Lina felt the ground shift under her feet. His words, the touch of his fingers on her lips, his smile, everything about him kept her unsettled.
“Hunter, what are you doing to me?”
“Not near as much as either of us would like.” Reluctantly he withdrew his touch from her soft, warm lips. “Damn. We’re both too tired for what I hope you want.”
Deliberately she looked at the fit of his jeans. “You don’t look too tired.”
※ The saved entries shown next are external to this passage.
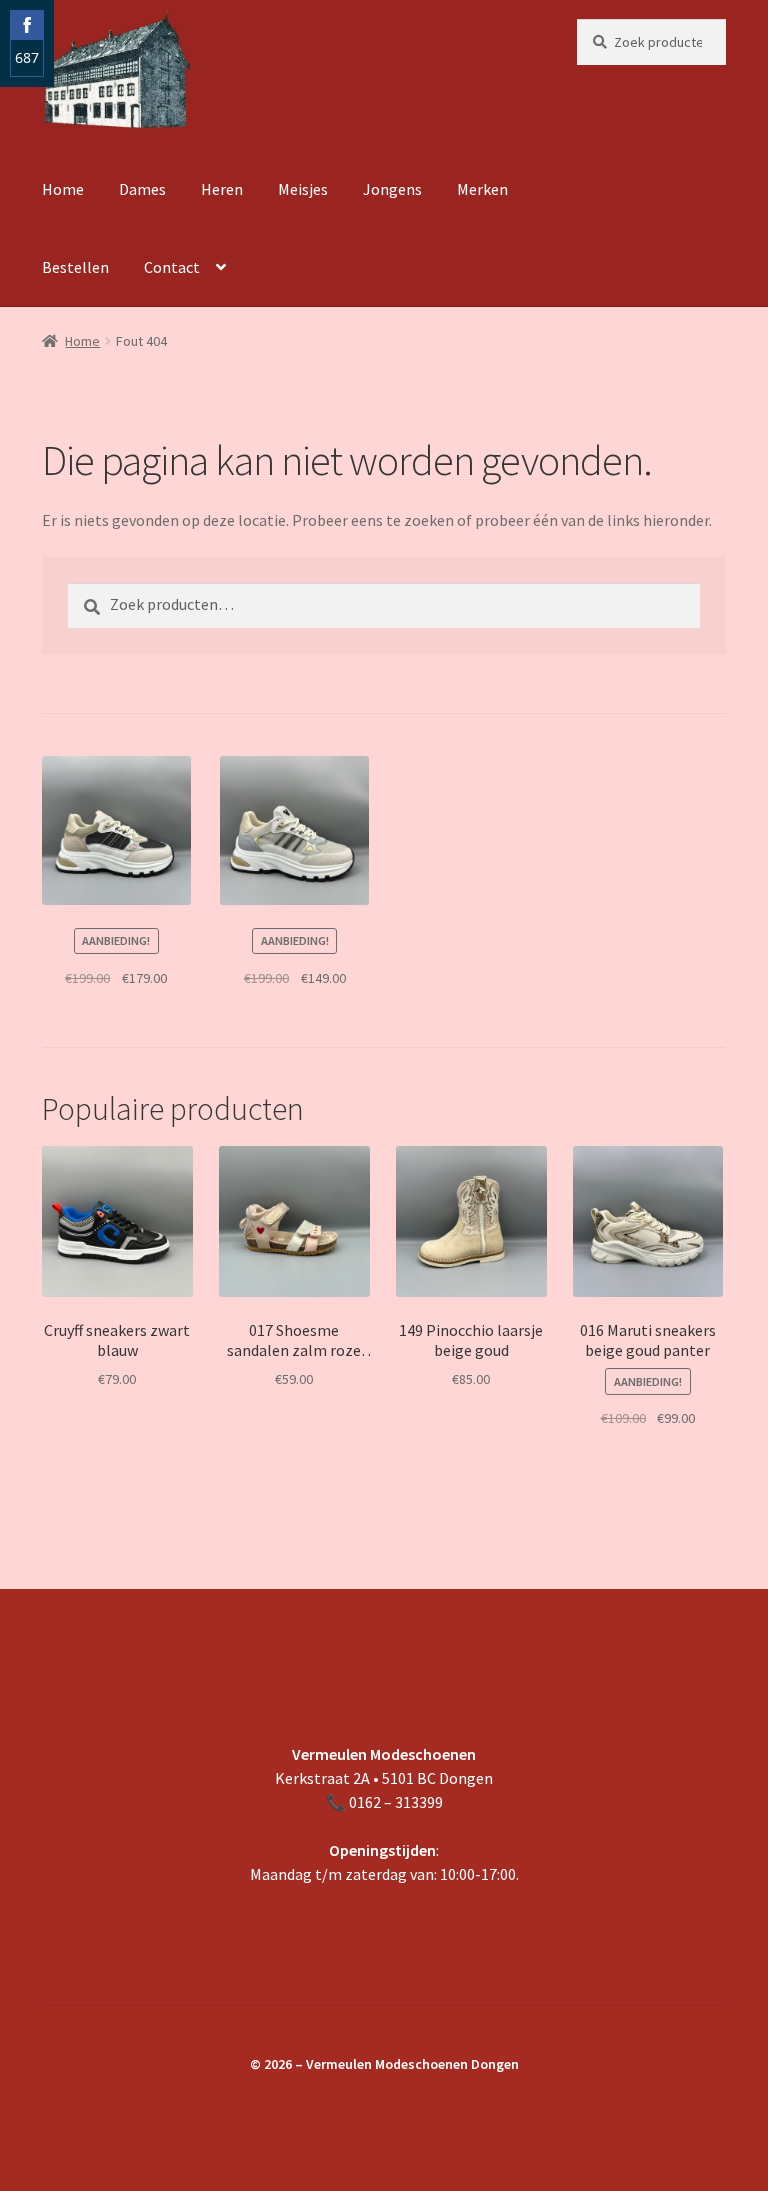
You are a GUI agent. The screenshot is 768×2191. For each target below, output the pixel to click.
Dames (142, 189)
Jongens (392, 189)
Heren (222, 189)
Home (63, 189)
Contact (172, 267)
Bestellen (75, 267)
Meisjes (303, 189)
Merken (482, 189)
“I should be. The last two weeks have been hell. Except for you.”
“Go to bed. I’d hate to have you fall asleep before the, er, main event.”
Hunter’s laughter was even warmer than his smile. She couldn’t help laughing, too.
Then his mouth was over hers, his arms pulling her against every hard inch of his body. She hadn’t known she was still cold until she felt his heat. She gave herself to his kiss, the hot strokes of his tongue, to him. He tasted of night and coffee, salt and man, a storm in the tropics. Her fingers clenched in his hair, holding him closer, afraid he was a dream that would vanish between one breath and the next.
“This is stupid,” he said finally against her lips.
“I know.” She burrowed closer, nipping his chin.
With a groan, he stepped away from her. “Help me, here. I’m trying to do the right thing.”
She licked her lips. “You felt right to me.” Then she shook her head like a dog coming out of water.
“Feeling bushwhacked?” he asked wryly.
“Yes. What is it about you? I’m not like this. I don’t just jump into a man’s arms because I like the way he looks.”
“I’d love to take credit for it, sweetheart, but it wouldn’t be true. Adrenaline is the most underrated drug on the market. Worse than booze for tempting people to break their own rules. So I’ll make you a deal. You look at me like that in the morning and I’ll jump you right back.”
She closed her eyes, carefully not looking at him. Then she sighed, knowing he was right. “Tomorrow.” It felt like forever to her.
His glance went over her like ghostly hands.
“To hell with it,” he said, pulling her back to him. “It’s already tomorrow.”